Collected data entries:
━━━━━━━━
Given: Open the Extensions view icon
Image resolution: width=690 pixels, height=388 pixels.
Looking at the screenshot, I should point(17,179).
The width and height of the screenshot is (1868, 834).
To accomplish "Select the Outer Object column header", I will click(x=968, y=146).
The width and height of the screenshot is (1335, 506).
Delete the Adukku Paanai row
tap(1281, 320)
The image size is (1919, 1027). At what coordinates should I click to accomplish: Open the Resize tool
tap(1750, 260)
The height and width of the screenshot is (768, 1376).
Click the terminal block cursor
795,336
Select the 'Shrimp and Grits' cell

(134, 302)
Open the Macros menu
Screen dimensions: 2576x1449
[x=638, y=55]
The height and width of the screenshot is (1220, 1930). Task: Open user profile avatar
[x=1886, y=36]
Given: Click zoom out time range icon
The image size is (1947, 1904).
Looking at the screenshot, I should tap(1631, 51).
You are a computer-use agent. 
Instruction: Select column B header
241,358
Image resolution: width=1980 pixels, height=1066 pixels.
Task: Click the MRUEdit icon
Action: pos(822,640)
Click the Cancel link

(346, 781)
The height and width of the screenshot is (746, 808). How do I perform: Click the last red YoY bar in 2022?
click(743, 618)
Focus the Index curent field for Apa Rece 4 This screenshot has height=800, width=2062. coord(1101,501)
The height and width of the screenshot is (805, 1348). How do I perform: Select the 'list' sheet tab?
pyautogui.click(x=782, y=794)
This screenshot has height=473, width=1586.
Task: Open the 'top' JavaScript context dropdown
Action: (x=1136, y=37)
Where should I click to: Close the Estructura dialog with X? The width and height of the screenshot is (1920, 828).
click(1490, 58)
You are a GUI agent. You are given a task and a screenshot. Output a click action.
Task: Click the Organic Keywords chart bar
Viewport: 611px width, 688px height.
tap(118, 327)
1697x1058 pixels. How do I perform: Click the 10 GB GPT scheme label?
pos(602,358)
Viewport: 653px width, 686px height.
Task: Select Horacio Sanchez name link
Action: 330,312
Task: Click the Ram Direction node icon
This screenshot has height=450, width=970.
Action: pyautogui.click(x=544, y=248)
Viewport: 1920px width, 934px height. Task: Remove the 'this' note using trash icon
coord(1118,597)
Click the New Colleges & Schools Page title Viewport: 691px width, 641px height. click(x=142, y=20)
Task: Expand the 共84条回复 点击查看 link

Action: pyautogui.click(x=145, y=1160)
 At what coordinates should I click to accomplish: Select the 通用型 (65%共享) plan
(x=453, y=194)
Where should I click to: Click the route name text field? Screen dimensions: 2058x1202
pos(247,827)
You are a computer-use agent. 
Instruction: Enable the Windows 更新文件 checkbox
━━━━━━━━
What needs to be done: Reproduce all of the lines above verbatim.

Solution to the problem:
Given: Open the Extensions view icon
Image resolution: width=690 pixels, height=388 pixels.
Looking at the screenshot, I should point(17,179).
The width and height of the screenshot is (1868, 834).
To accomplish "Select the Outer Object column header", I will click(x=968, y=146).
The width and height of the screenshot is (1335, 506).
Delete the Adukku Paanai row
tap(1281, 320)
The image size is (1919, 1027). At what coordinates should I click to accomplish: Open the Resize tool
tap(1750, 260)
The height and width of the screenshot is (768, 1376).
Click the terminal block cursor
795,336
Select the 'Shrimp and Grits' cell

(134, 302)
Open the Macros menu
Screen dimensions: 2576x1449
[x=638, y=55]
The height and width of the screenshot is (1220, 1930). Task: Open user profile avatar
[x=1886, y=36]
Given: Click zoom out time range icon
The image size is (1947, 1904).
Looking at the screenshot, I should tap(1631, 51).
You are a computer-use agent. 
Instruction: Select column B header
241,358
Image resolution: width=1980 pixels, height=1066 pixels.
Task: Click the MRUEdit icon
Action: pos(822,640)
Click the Cancel link

(346, 781)
The height and width of the screenshot is (746, 808). How do I perform: Click the last red YoY bar in 2022?
click(743, 618)
Focus the Index curent field for Apa Rece 4 This screenshot has height=800, width=2062. coord(1101,501)
The height and width of the screenshot is (805, 1348). How do I perform: Select the 'list' sheet tab?
pyautogui.click(x=782, y=794)
This screenshot has height=473, width=1586.
Task: Open the 'top' JavaScript context dropdown
Action: (x=1136, y=37)
Where should I click to: Close the Estructura dialog with X? The width and height of the screenshot is (1920, 828).
click(1490, 58)
You are a GUI agent. You are given a task and a screenshot. Output a click action.
Task: Click the Organic Keywords chart bar
Viewport: 611px width, 688px height.
tap(118, 327)
1697x1058 pixels. How do I perform: Click the 10 GB GPT scheme label?
pos(602,358)
Viewport: 653px width, 686px height.
Task: Select Horacio Sanchez name link
Action: 330,312
Task: Click the Ram Direction node icon
This screenshot has height=450, width=970.
Action: pyautogui.click(x=544, y=248)
Viewport: 1920px width, 934px height. Task: Remove the 'this' note using trash icon
coord(1118,597)
Click the New Colleges & Schools Page title Viewport: 691px width, 641px height. click(x=142, y=20)
Task: Expand the 共84条回复 点击查看 link

Action: pyautogui.click(x=145, y=1160)
 At what coordinates should I click to accomplish: Select the 通用型 (65%共享) plan
(x=453, y=194)
Where should I click to: Click the route name text field? Screen dimensions: 2058x1202
pos(247,827)
You are a computer-use agent. 
Instruction: Enable the Windows 更新文件 checkbox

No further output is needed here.